*Source text*
-.-.-

Beck B, Smith K, Mercier E, Bernard S, Jones C, Meadley B, Clair TS, Jennings PA, Nehme Z, Burke M, Bassed R, Fitzgerald M, Judson R, Teague W, Mitra B, Mathew J, Buck A, Varma D, Gabbe B, Bray J, McLellan S, Ford J, Siedenburg J, Cameron P

Injury (2019) 50(5):1009–1016

BACKGROUND: Reviewing prehospital trauma deaths provides an opportunity to identify system improvements that may reduce trauma mortality. The objective of this study was to identify the number and rate of potentially preventable trauma deaths through expert panel reviews of prehospital and early in-hospital trauma deaths.

METHODS: We conducted a retrospective review of prehospital and early in-hospital (<24 h) trauma deaths following a traumatic out-of-hospital cardiac arrest that were attended by Ambulance Victoria (AV) in the state of Victoria, Australia, between 2008 and 2014. Expert panels were used to review cases that had resuscitation attempted by paramedics and underwent a full autopsy. Patients with a mechanism of hanging, drowning or those with anatomical injuries deemed to be unsurvivable were excluded.

RESULTS: Of the 1183 cases that underwent full autopsies, resuscitation was attempted by paramedics in 336 (28%) cases. Of these, 113 cases (34%) were deemed to have potentially survivable injuries and underwent expert panel review. There were 90 (80%) deaths that were not preventable, 19 (17%) potentially preventable deaths and 4 (3%) preventable deaths. Potentially preventable or preventable deaths represented 20% of those cases that underwent review and 7% of cases that had attempted resuscitation.

CONCLUSIONS: The number of potentially preventable or preventable trauma deaths in the pre-hospital and early in-hospital resuscitation phase was low. Specific circumstances were identified in which the trauma system could be further improved.

-.-.-

*Raw data*

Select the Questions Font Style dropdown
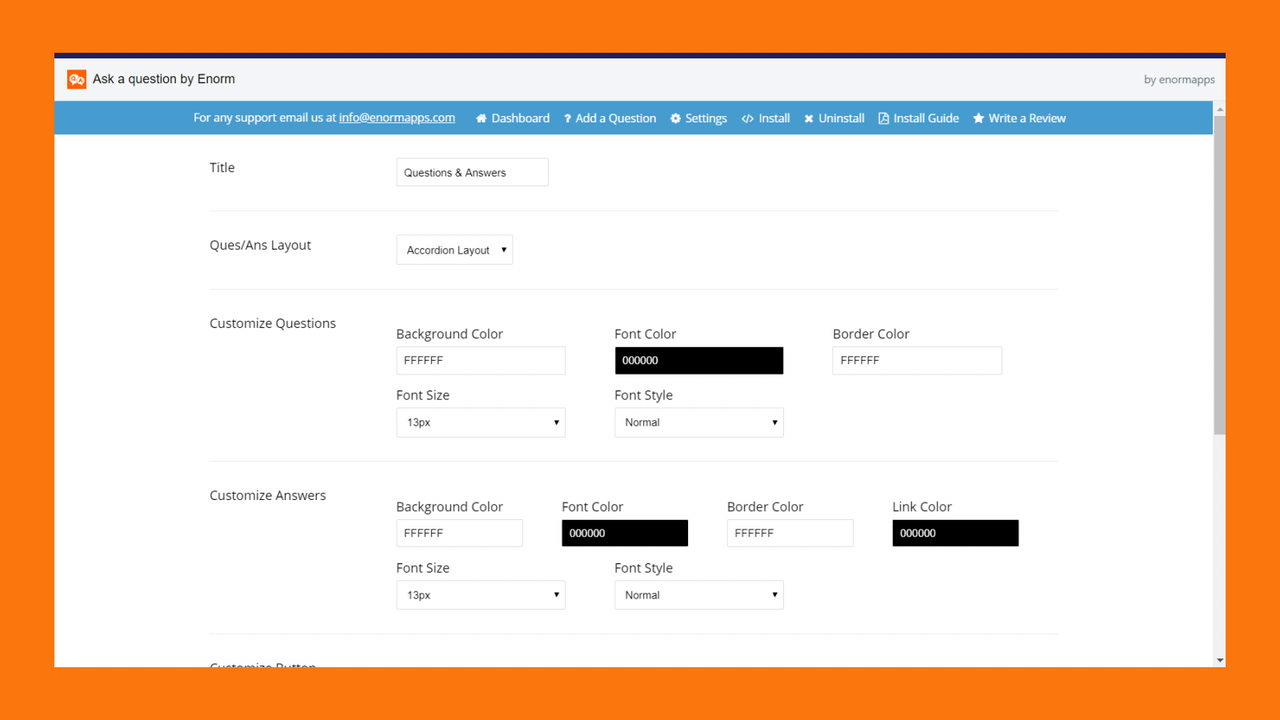This screenshot has height=720, width=1280. [698, 422]
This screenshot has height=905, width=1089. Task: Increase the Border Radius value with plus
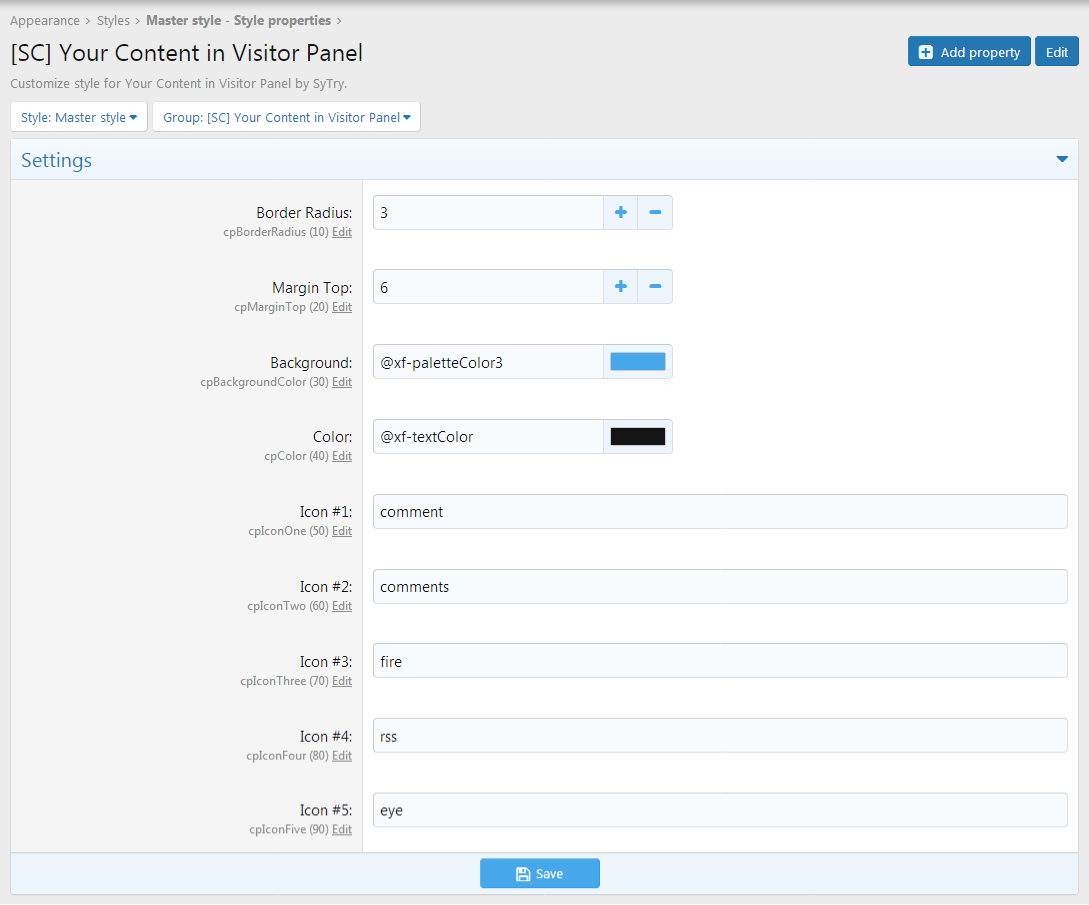[x=620, y=213]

-.-.-

*To do*
A) According to the abstract, why is it worthwhile to review prehospital trauma deaths? Answer in one to three sentences.
B) From the abstract, extract the passage that starts with the words containing "Injury (2019) 50(5):1009–1016" and ends with "in-hospital trauma deaths.".

*Solutions per task*
A) Reviewing prehospital trauma deaths provides an opportunity to identify system improvements. Those improvements may reduce trauma mortality.

B)
Injury (2019) 50(5):1009–1016

BACKGROUND: Reviewing prehospital trauma deaths provides an opportunity to identify system improvements that may reduce trauma mortality. The objective of this study was to identify the number and rate of potentially preventable trauma deaths through expert panel reviews of prehospital and early in-hospital trauma deaths.